*Problem details:*
Retype the records in full, and please keep the pictures out of the copy.

*Dataset content:*
-- -- --

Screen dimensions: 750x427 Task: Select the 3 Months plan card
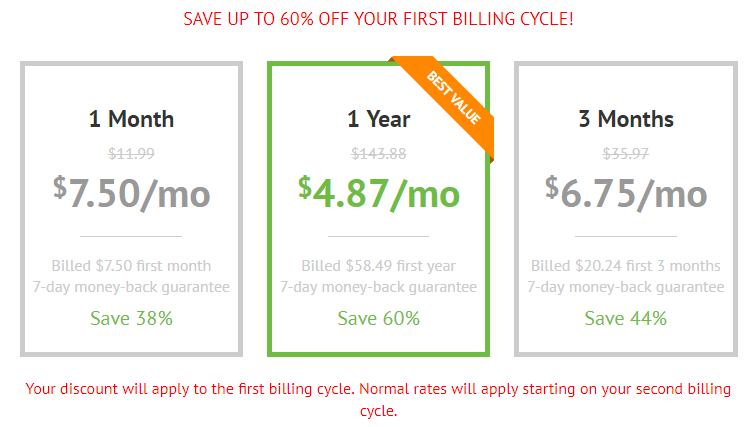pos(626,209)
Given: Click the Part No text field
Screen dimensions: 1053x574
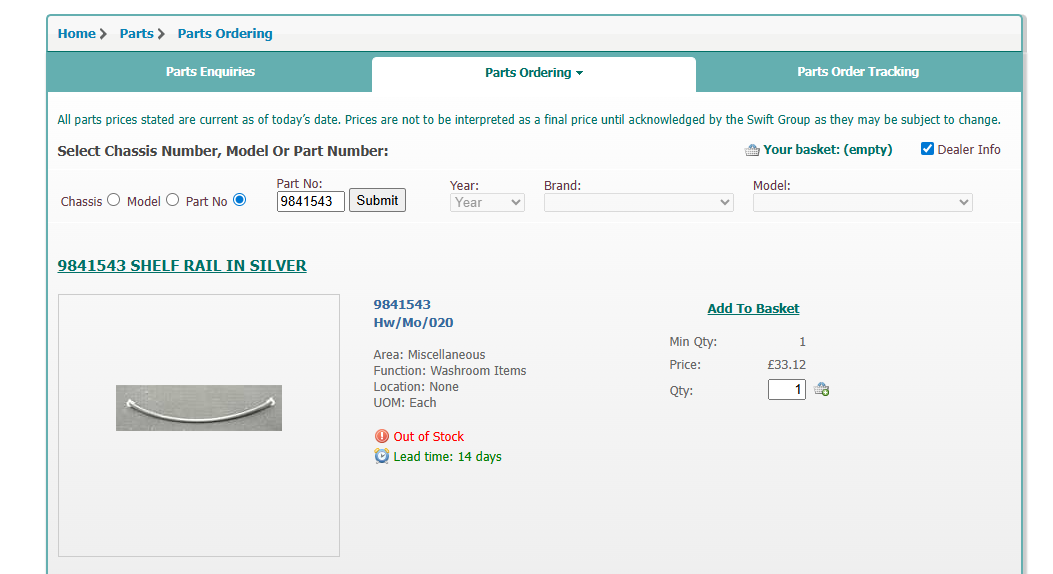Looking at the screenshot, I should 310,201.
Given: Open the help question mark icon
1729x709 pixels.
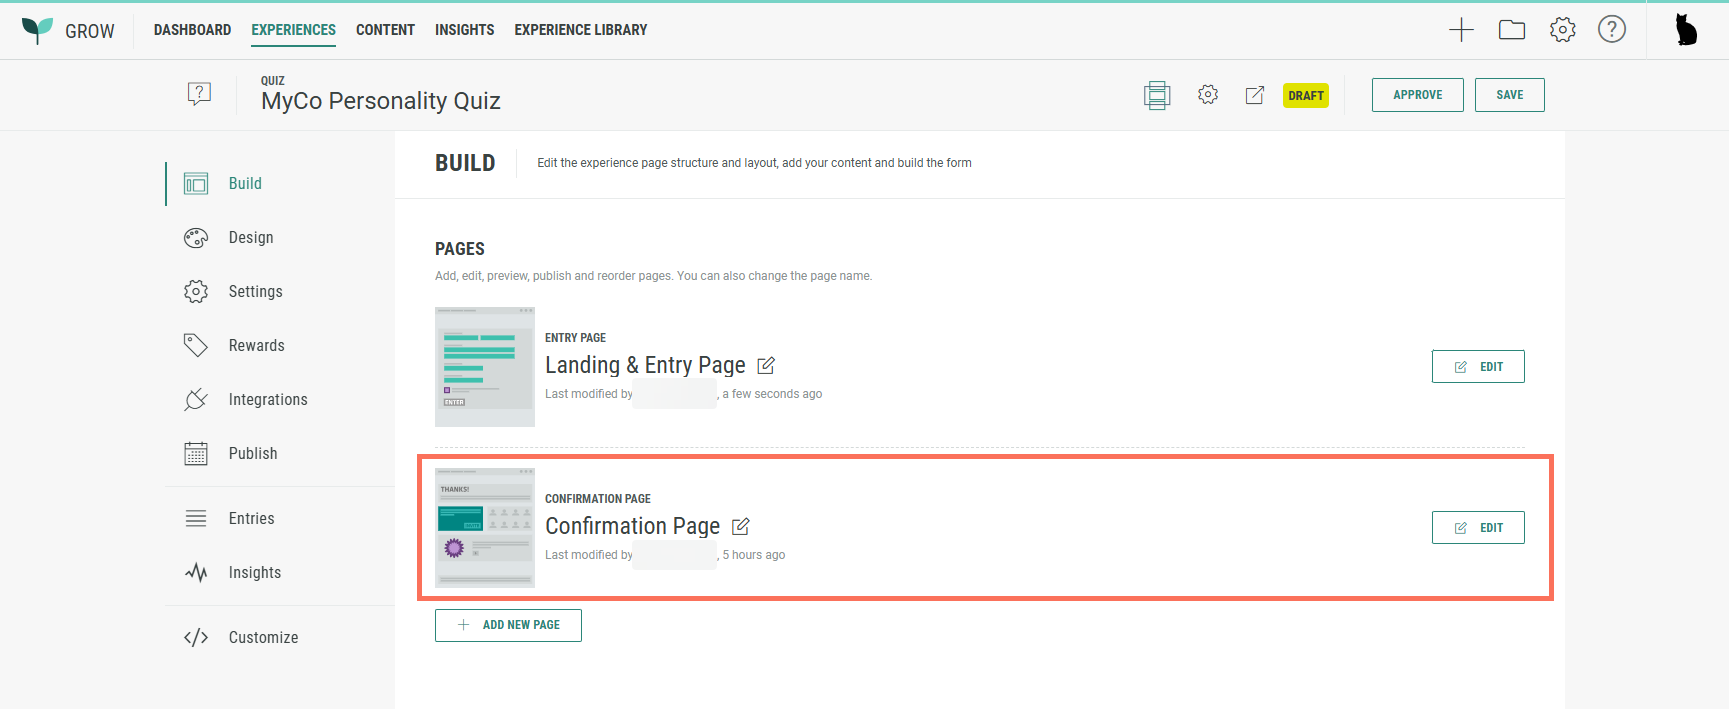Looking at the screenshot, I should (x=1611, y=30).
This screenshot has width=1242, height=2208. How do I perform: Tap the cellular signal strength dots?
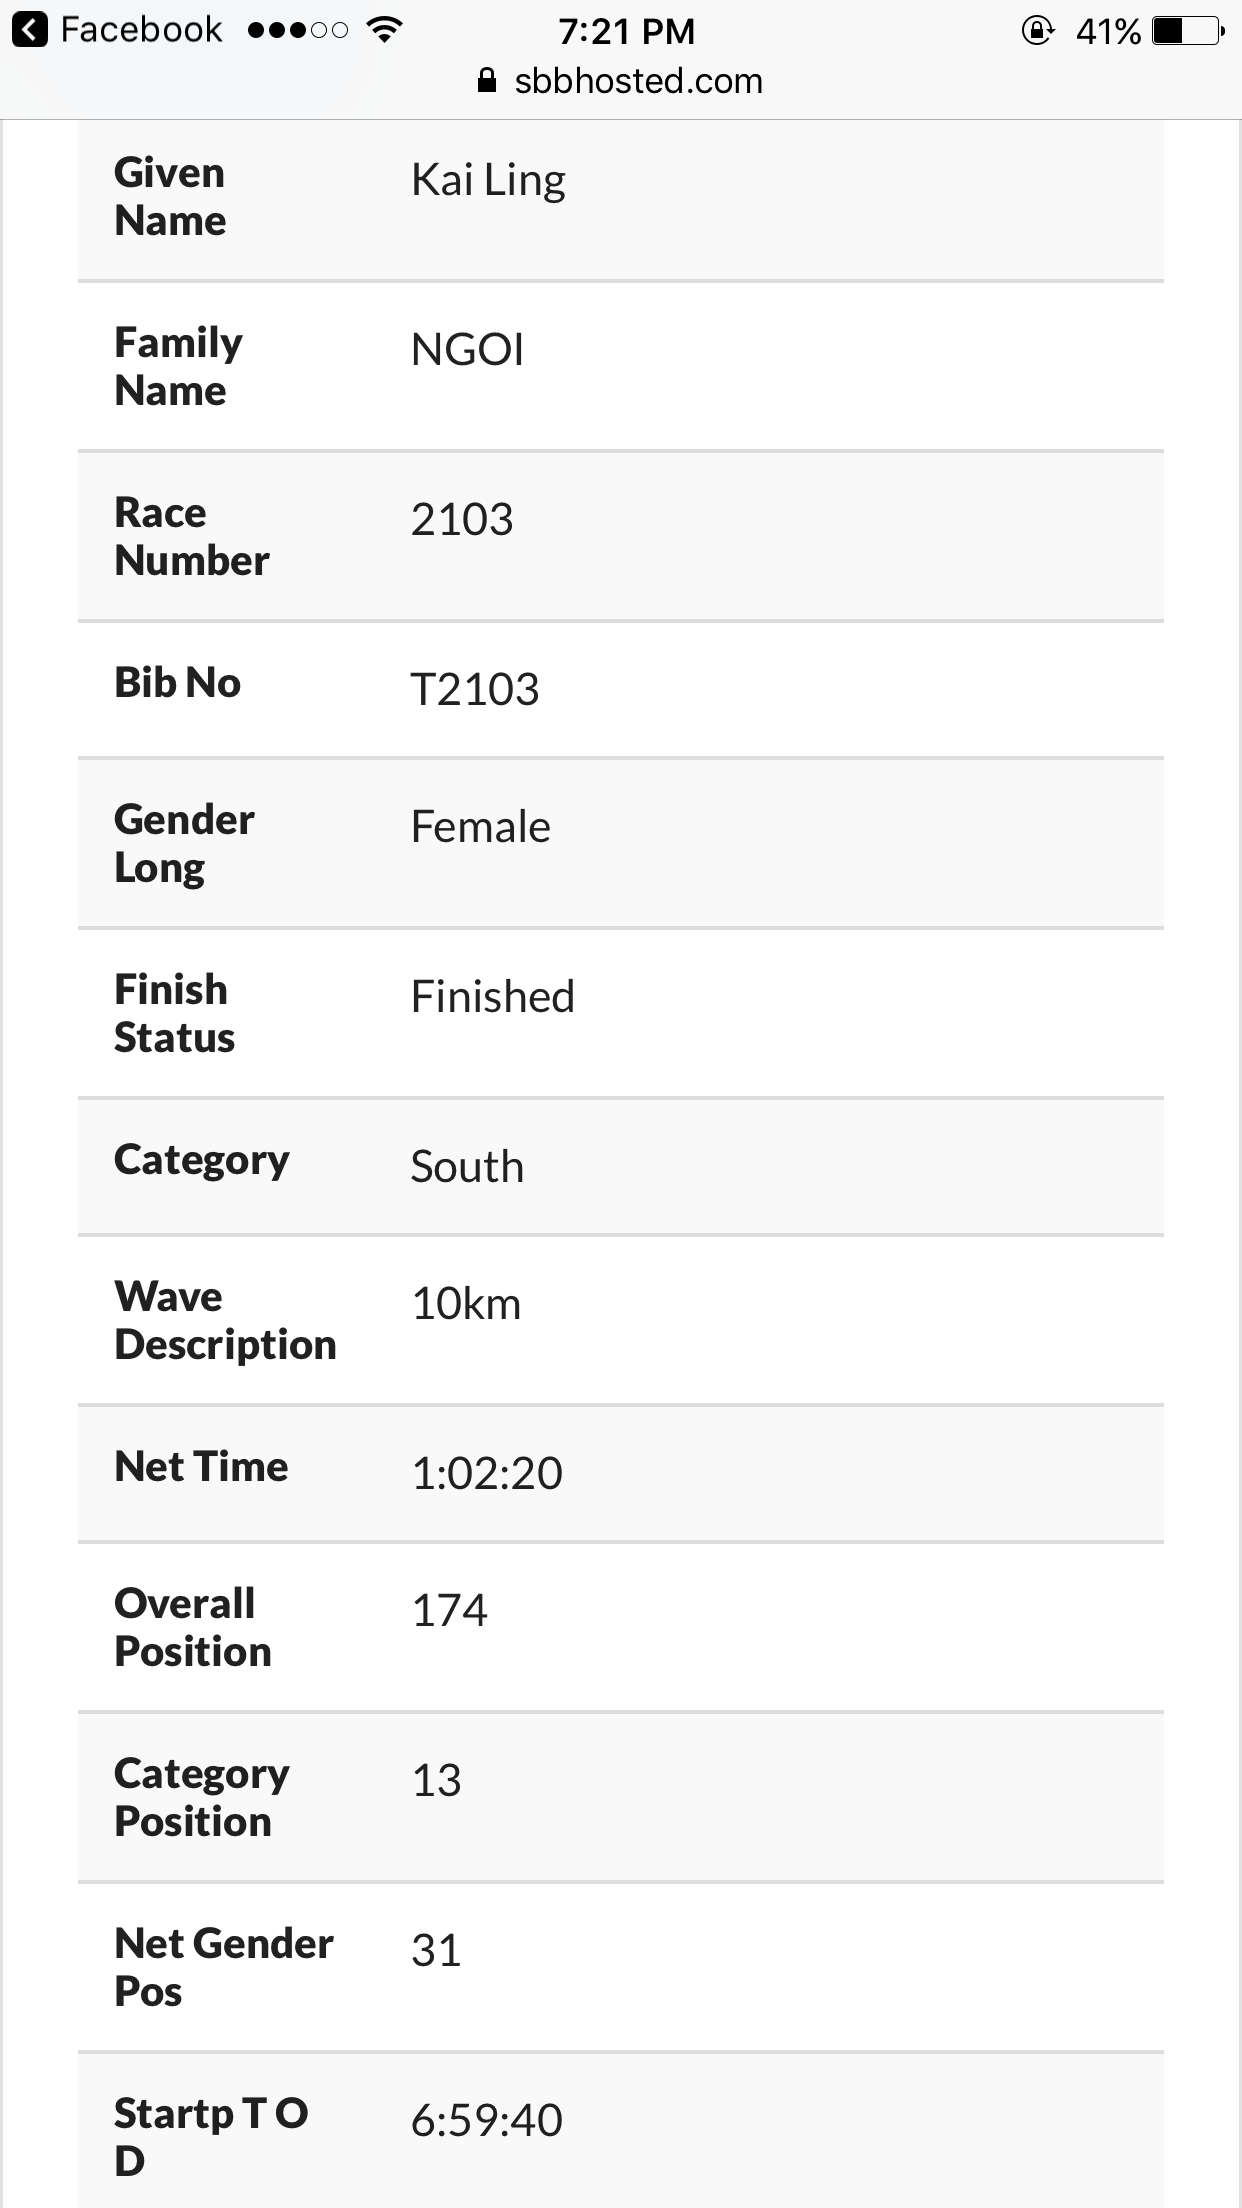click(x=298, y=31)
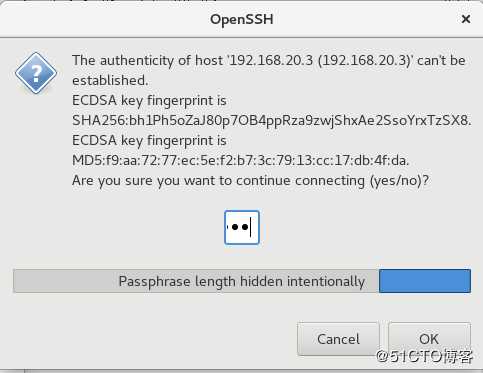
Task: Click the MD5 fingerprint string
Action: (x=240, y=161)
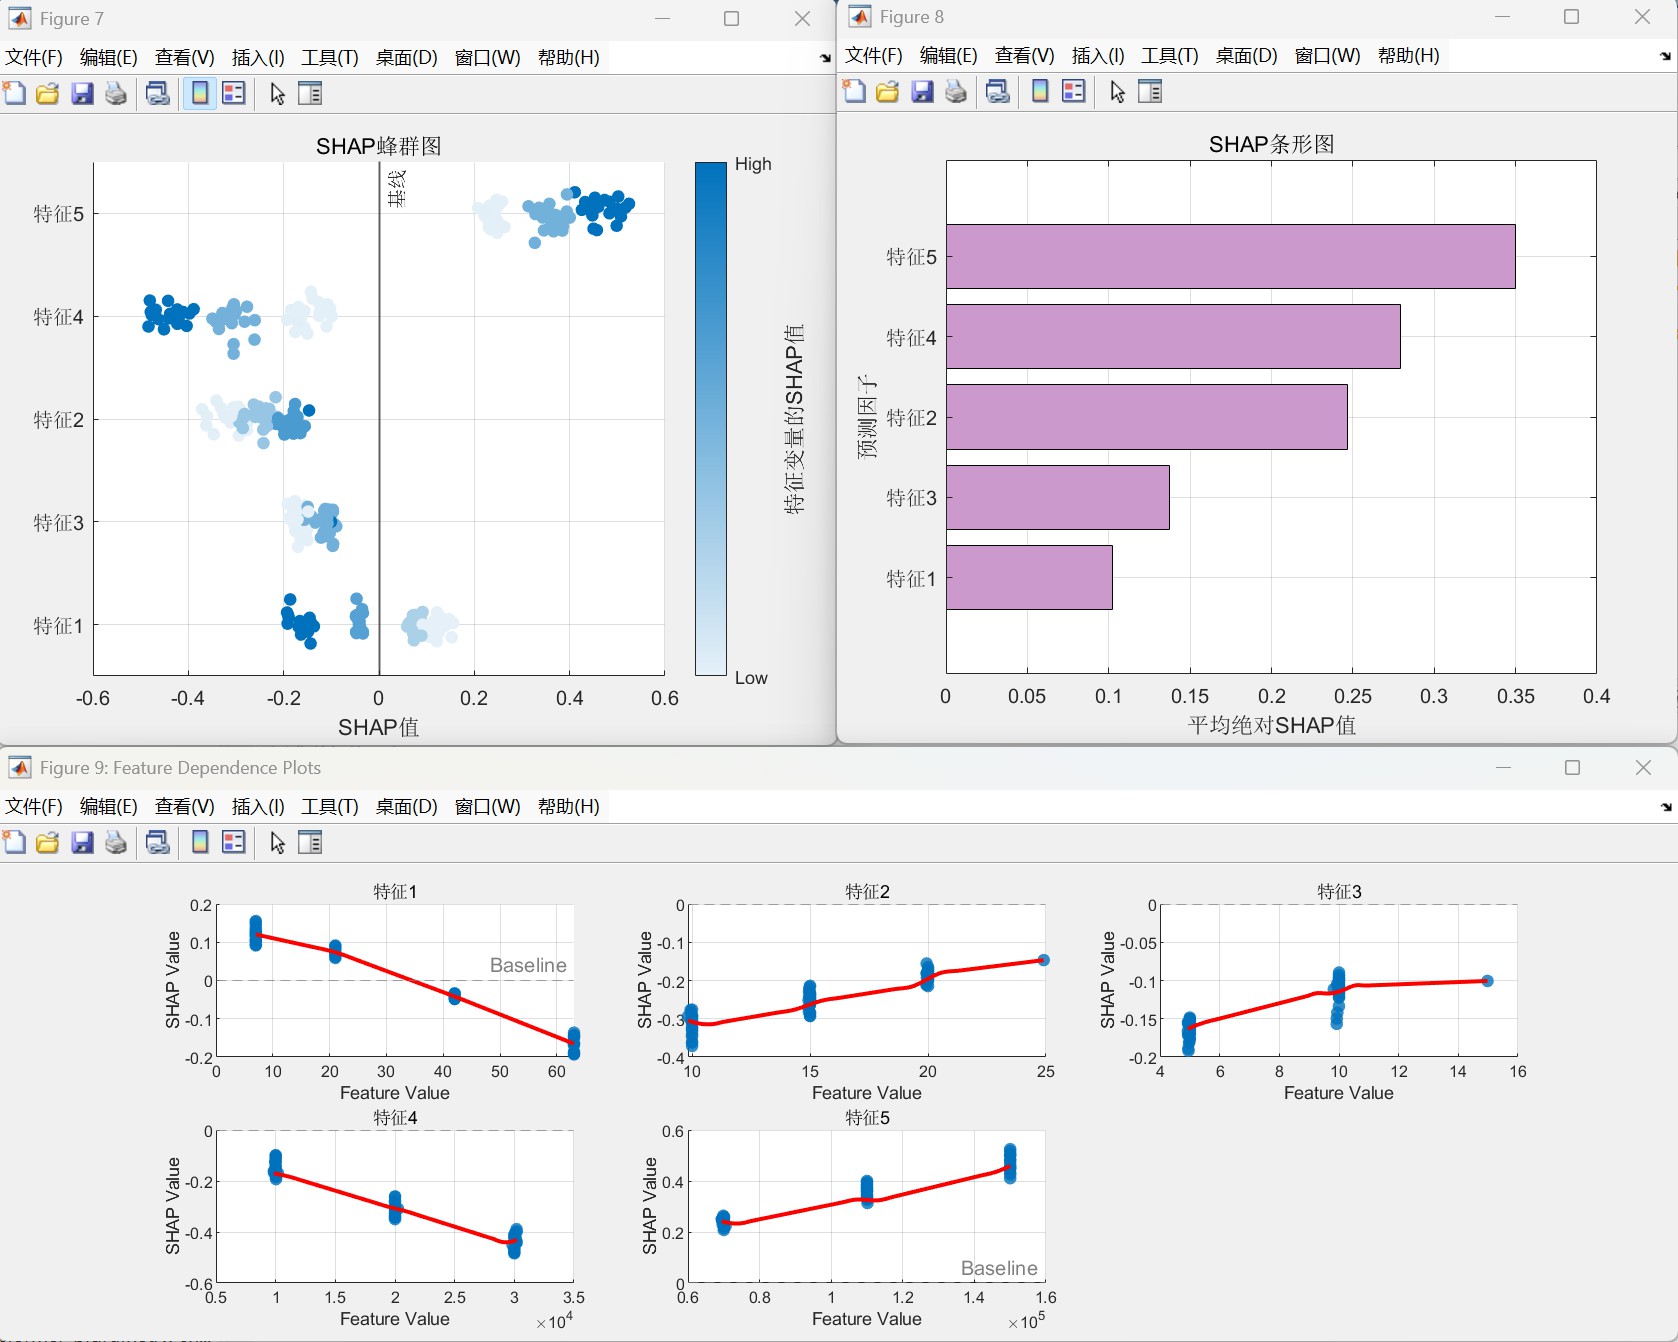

-- -- --

*Solved problem:*
Screen dimensions: 750x427 Task: Select the 3 Months plan card
pos(626,209)
Given: Click the Part No text field
Screen dimensions: 1053x574
Looking at the screenshot, I should 310,201.
Given: Open the help question mark icon
1729x709 pixels.
Looking at the screenshot, I should (x=1611, y=30).
This screenshot has width=1242, height=2208. How do I perform: Tap the cellular signal strength dots?
click(x=298, y=31)
Task: Click the MD5 fingerprint string
Action: (x=240, y=161)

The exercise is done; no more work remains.